- YOUR TASK
Could you find every line in the records below that contains the word "Landvetter" and copy it?

- SUPPLIED ENTRIES
------------------------

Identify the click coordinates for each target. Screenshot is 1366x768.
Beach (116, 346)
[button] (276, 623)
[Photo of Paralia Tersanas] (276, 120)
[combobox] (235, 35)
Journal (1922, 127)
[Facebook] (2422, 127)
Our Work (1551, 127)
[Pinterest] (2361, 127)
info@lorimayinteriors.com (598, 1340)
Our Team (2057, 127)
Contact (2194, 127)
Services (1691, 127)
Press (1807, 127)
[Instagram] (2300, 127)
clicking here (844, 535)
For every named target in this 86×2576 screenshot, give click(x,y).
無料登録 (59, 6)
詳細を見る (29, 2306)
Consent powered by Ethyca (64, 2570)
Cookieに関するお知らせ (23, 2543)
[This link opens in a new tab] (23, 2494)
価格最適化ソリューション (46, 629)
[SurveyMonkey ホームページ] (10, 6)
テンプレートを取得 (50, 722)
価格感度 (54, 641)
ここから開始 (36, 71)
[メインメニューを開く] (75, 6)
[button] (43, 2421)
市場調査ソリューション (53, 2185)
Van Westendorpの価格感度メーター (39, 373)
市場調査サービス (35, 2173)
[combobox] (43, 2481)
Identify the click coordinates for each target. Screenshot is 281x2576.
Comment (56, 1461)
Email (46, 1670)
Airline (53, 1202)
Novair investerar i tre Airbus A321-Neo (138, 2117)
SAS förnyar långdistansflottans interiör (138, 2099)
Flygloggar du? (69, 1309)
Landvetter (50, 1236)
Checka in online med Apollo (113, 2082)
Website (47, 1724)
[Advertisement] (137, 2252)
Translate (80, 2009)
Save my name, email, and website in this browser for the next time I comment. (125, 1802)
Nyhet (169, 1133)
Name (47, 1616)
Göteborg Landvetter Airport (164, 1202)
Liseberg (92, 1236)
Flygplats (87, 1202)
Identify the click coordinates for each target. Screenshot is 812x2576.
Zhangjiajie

------------------------

- RESULT OF THE TASK
Landvetter (50, 1236)
Göteborg Landvetter Airport (164, 1202)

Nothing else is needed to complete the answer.